If you were a kid in the 90’s, you may have seen the awesome packaging of a frozen meal product called Kid Cuisine at the supermarket and BEGGED your parents to let you try it. I mean it had stuff like dino nuggets, fries, mac n cheese, maybe some corn... but what REALLY catches your eye is that chocolate desert that comes with it! Wow what a delight that would be.


And if you had cool parents like me, they caved and bought you one of these magical frozen meal things. 


So you took it home, opened it up, popped it in the microwave, and it took WAY too long to cook, but you waited with anticipation for it to finish.


And then... finally... it was ready. You reached in, picked up one of those steamy dino shaped nuggets... and then immediately dropped it because the temperature is close to the average temperature of the surface of Mercury. It’s HOT!!! So now... after having to wait 3 whole minutes for it to cook, you can’t even enjoy it because you can’t even touch it, let alone eat it. But your stomach is gurgling. And like it’s RIGHT THERE. It looks and smells soooo good! 


So you stab the nugget with a fork and try to take a nibble, and you instantly regret it. It’s just too hot. But... you’re eyeing that chocolate thing too. You plunge that fork into the mysterious but decidedly chocolate dessert and find that it’s ... gooey? Like really gooey. Not cakey at all like you’d expected. You lick it... and now your taste buds are destroyed because it, too, was the approximate temperature of the planet mercury. And that’s probably good because...


By the time your dino nuggets are anything else is cool enough to consume, you realize that the flavor is reminiscent of that candy shaped eraser you bit into in preschool and has the texture of soggy cardboard. It’s like eating a wet sponge. Ketchup helps though. You can drown anything in ketchup and choke it down. 


You try the corn... put ketchup on the corn... forget the corn. 


That dessert though... still hasn’t solidified into anything resembling a cake or a brownie. You read the box. It’s chocolate pudding???? But doesn’t pudding come in those little plastic cups that you can never sneak out of the fridge when your parents aren’t looking simply because they are impossible to open without their help? Who puts chocolate pudding in the microwave? But you’re determined to eat it because it’s chocolate. And you’re going to eat that pudding with a fork because... because... 

Anyway, you try it again and are astounded at how hot that little blob of chocolate can still possibly be after the full 5 minutes you’ve been waiting to eat it. And whether your tastebuds were just destroyed the first time, or it’s still too hot to eat, or if it’s just plain nasty, that pudding has almost no flavor. It still oddly looks like it should be cake, but it’s just not. It’s a blob of brown goop that if you think about it long enough may have the slightest hint of cocoa, but absolutely nothing like a pudding cup.


All in all, it’s probably the worst thing you’ve ever tasted in your life. But... next time mom goes to the store, you want another one. Because... it LOOKS way more amazing than it tastes and that’s how kids roll.

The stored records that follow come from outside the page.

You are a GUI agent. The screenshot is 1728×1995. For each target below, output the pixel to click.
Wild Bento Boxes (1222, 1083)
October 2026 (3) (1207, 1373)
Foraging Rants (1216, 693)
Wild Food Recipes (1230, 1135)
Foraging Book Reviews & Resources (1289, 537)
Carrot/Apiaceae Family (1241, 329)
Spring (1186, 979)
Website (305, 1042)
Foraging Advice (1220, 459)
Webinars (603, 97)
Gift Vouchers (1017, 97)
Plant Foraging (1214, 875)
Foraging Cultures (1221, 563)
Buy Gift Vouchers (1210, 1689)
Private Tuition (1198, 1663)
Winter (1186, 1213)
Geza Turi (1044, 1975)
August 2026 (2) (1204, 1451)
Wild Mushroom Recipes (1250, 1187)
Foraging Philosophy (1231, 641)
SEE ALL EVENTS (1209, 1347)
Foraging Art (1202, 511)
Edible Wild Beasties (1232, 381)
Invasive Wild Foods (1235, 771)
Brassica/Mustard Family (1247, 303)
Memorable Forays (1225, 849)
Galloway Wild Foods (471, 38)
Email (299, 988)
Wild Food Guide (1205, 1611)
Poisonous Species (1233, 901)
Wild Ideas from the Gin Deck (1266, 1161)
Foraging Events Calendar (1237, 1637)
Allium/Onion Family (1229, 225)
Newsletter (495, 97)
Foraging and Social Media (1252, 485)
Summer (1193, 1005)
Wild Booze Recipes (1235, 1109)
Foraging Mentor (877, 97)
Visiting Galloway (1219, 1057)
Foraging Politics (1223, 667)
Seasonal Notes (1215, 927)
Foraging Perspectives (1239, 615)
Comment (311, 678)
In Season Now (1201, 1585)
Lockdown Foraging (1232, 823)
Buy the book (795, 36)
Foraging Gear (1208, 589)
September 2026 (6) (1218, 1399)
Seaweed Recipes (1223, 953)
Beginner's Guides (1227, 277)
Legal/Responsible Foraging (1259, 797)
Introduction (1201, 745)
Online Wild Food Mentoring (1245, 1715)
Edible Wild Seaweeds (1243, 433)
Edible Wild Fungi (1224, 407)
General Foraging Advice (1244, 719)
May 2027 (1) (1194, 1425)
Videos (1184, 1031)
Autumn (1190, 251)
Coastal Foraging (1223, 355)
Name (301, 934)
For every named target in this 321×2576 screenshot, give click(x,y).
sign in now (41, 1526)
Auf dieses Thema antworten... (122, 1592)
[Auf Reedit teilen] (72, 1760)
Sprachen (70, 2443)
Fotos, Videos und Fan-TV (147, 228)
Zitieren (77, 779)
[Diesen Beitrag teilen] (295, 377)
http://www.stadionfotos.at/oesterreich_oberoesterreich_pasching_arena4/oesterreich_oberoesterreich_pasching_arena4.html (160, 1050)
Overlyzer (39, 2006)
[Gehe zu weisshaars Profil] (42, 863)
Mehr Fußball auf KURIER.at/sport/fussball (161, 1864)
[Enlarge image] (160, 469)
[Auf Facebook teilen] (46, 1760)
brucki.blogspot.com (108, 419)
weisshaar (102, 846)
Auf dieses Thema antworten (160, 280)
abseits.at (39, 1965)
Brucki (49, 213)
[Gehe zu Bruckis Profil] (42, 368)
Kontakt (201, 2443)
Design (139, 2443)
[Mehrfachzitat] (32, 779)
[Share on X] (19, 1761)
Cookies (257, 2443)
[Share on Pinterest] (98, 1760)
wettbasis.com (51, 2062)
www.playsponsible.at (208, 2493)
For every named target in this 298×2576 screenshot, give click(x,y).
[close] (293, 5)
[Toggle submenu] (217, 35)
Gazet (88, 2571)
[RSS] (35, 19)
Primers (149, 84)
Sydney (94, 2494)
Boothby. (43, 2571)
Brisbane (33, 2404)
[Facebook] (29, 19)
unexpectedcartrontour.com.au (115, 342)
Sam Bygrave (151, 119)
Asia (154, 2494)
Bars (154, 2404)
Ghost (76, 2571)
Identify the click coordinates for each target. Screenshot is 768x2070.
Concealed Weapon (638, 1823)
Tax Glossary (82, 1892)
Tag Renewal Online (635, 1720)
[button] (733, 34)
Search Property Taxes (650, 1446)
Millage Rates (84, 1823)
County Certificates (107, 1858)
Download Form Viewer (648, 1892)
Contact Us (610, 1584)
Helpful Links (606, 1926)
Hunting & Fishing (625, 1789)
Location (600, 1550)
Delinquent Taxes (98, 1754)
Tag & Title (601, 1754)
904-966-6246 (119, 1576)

Haha... fast forward about 20+ years into my adulthood. My 16 yr old son and I were talking about Kid Cuisine and how awesome they looked but how terrible the food was. And one night I surprised him by getting one for both of us. (They still sell them!) And I gotta tell you... everything happened in the EXACT same way as it did when I was kid.  


Ahh... tastes like nostalgia. Some things never change. We both thought it was terrible... but we’d totally do it again.